Web Journal Wednesday 26th March 2008
  • Point-by-point: Question time. The focus of attention from the loyal oppostion's leader David Cameron was economic. In an oft repeated reply to a broadside from the Prime Minister about his "arithmetic," David Cameron did his sums for us out loud noting that one Prime Minister plus one Chancellor creates economic problems.
  • I am continuously amazed that the Prime Minister. In the frenzy of defensive riposte Prime Minister Gordon Brown makes an important misstatement of fact about 1980s' tax rates during PMQ's which requires a public correction and apology from him.

1. Point-by-point: Question time. Although this recount of the important points from Prime Minister's Questions today does not specifically note the "sums" provided by David Cameron it was repeated in news broadcasts on BBC News24 as late as midnight. The dominance of the economic agenda is clearly seen here.

I also question Prime Minister Gordon Brown's assertion that interest rates were at 18% in the early 1990s during that period's painful squeeze. As can be seen in this chart, interest rates peaked at 15% in 1990. They were 17% in 1980. They have never been at 18% as measured by the Bank of England's base lending rate. Those interest rates in the market can be higher to which Gordon Brown might very well be referring. When talking about interest rates, it's necessary to specify which interest rate is being described.

### Data lines
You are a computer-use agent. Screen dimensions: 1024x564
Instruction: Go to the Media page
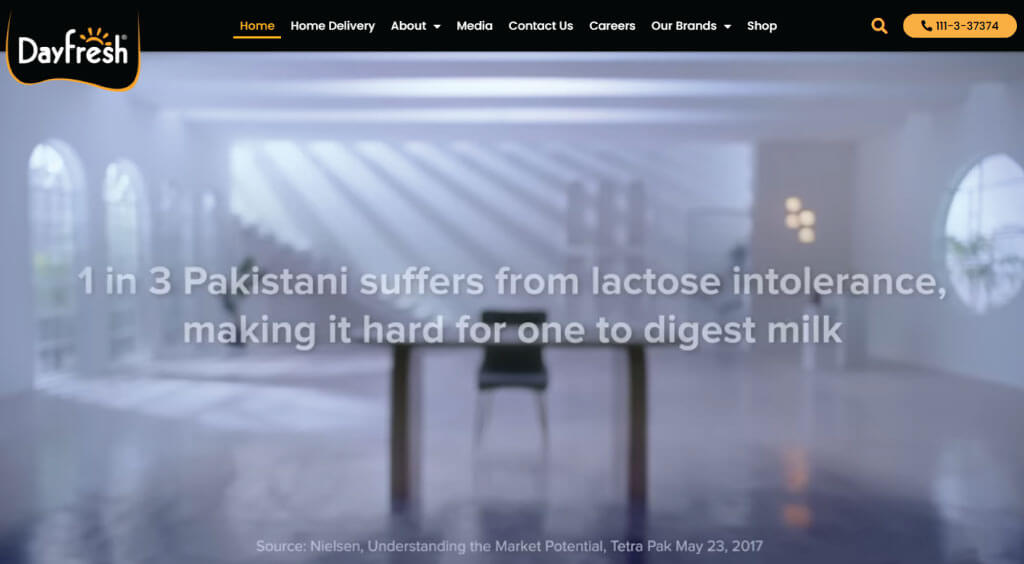pos(474,26)
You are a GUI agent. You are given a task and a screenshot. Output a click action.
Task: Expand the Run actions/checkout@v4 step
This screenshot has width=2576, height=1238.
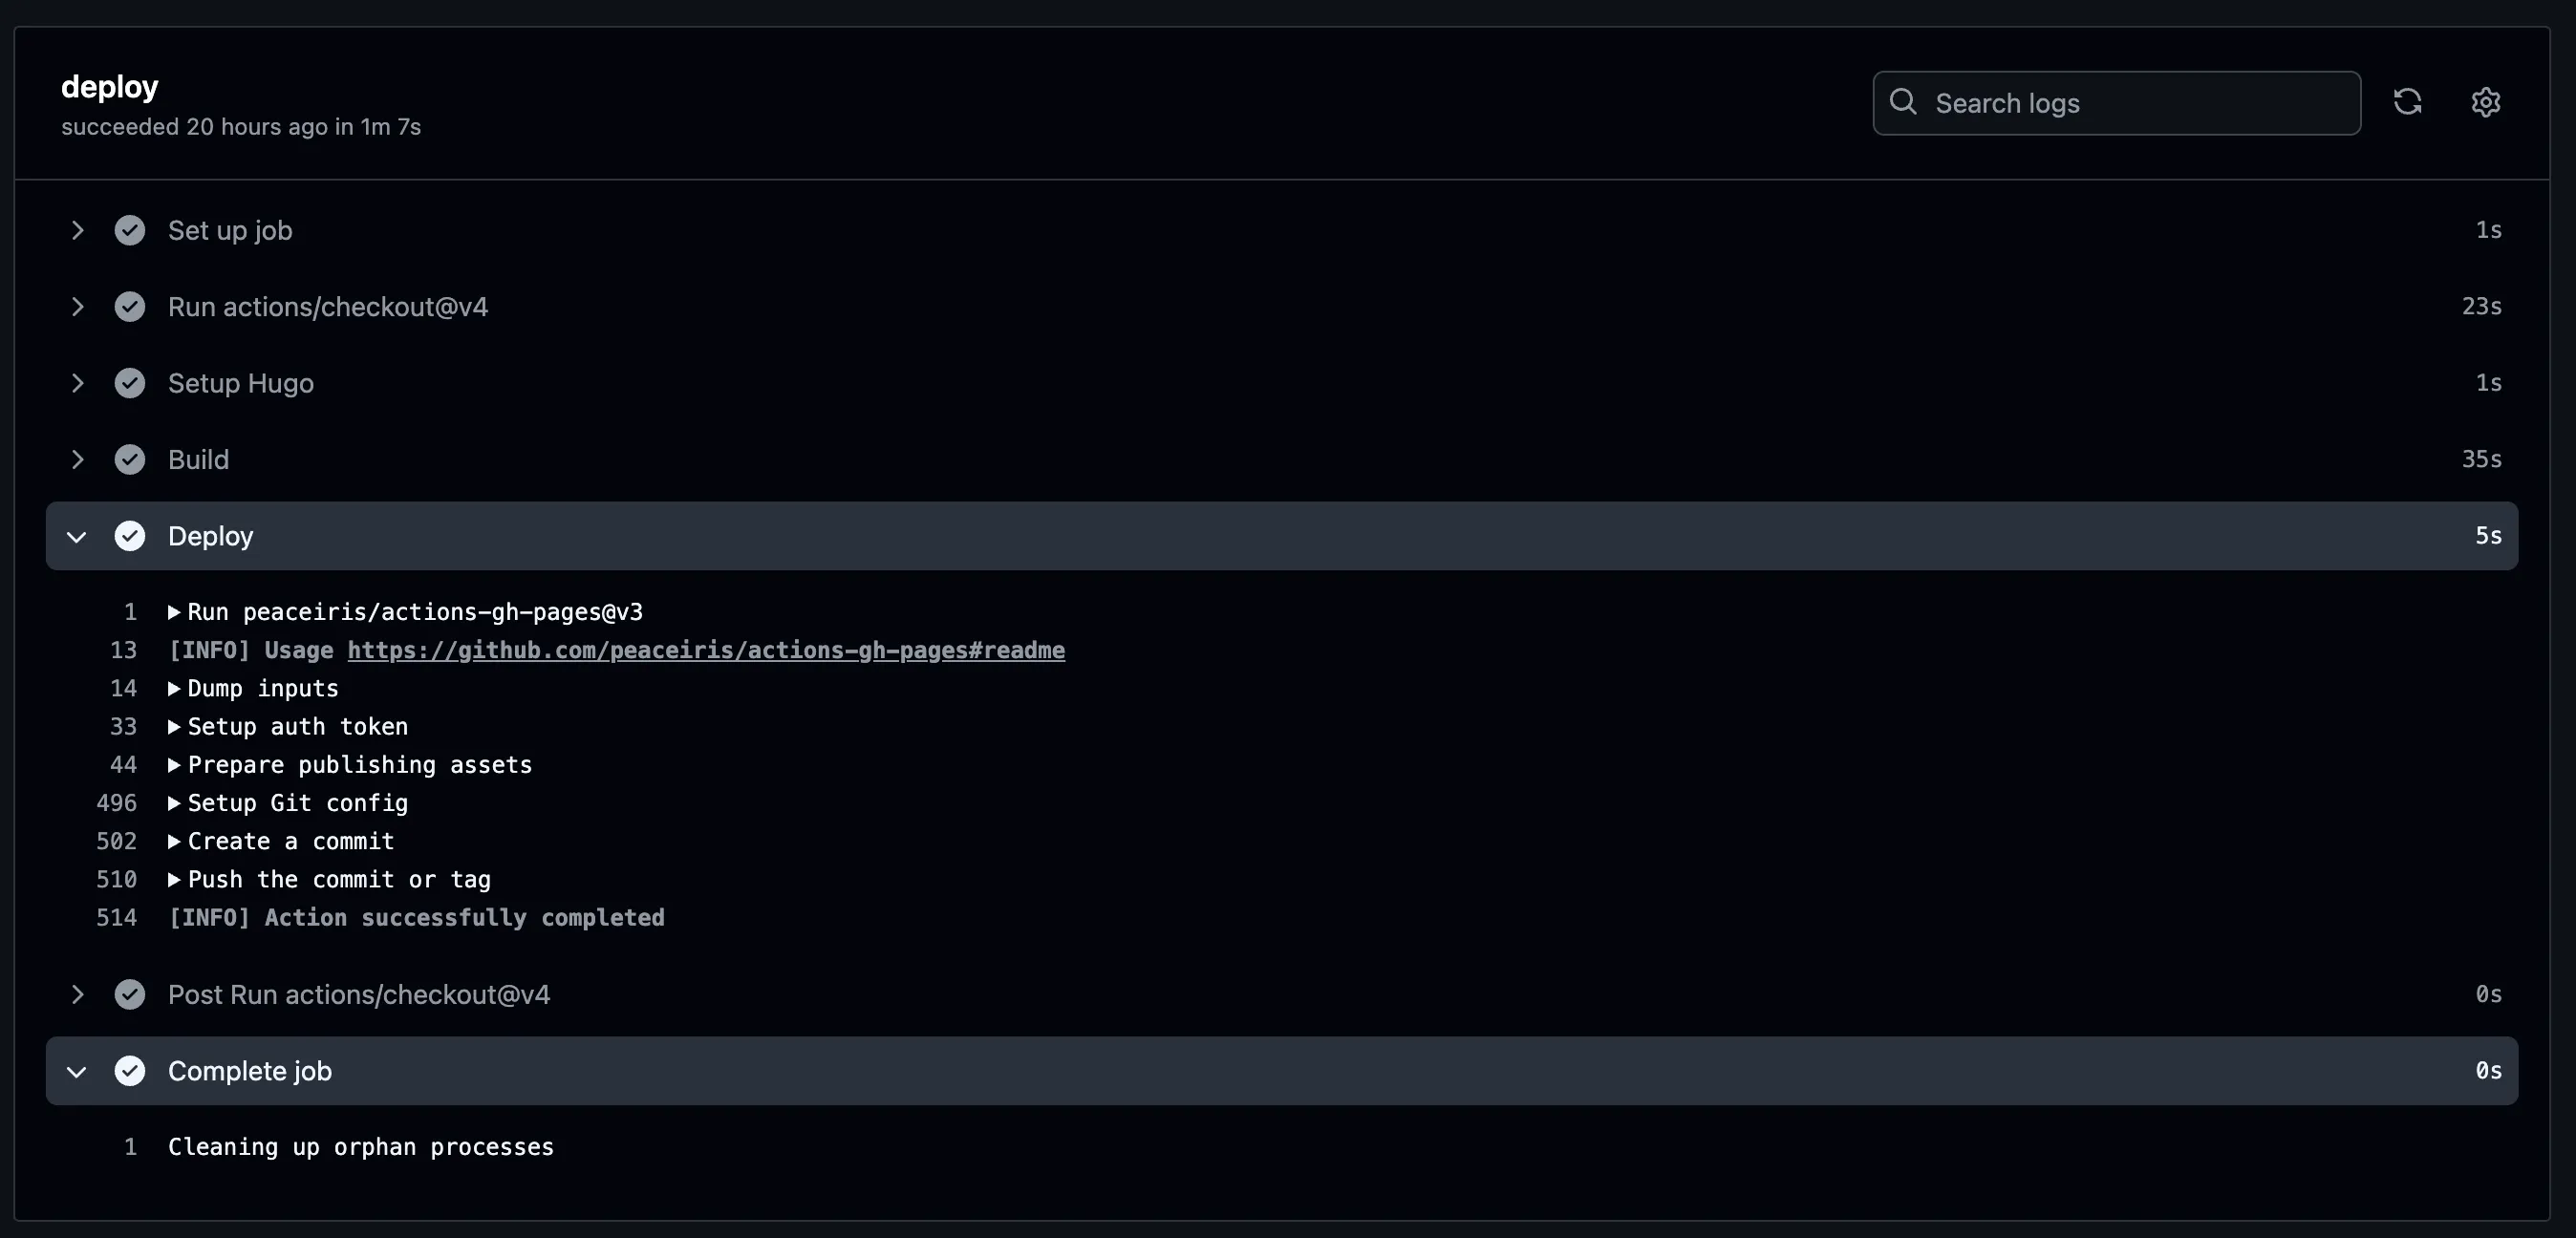tap(78, 306)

### What you need to do
Carry on the web journal entry about Prime Minister's Questions and interest rates, starting after its final sentence. The records have no connection to the web journal entry.

### Exercise answer
As can also be seen in this chart, the Tories took over at a time when inflation was running away and had to be controlled. Interest rates had moved up to 14% when the Tories came into office and went up another 3% before coming down again during the 1980s. That inflationary management process using monetary policy control with respect to aggregates led to the initial rise in interest rates before they began their overall decline.

What can further be seen, however, is that overall there was a decline in interest rates consistent with inflation to a point in 1995 where the Bank of England interest rate base was at 5%. The second uptick during the Tory government occurred conincident with the government's trying to control sterling's exchange rate after joining the ERM (Exchange Rate Mechanism) in October 1990 which came undone in 1992, but interest rates had been falling up to this point in the early 1990s. These were two difficult recessionary periods reflecting the transistion from to old order to the new that the Tory government brought into existence during its 18 years in government.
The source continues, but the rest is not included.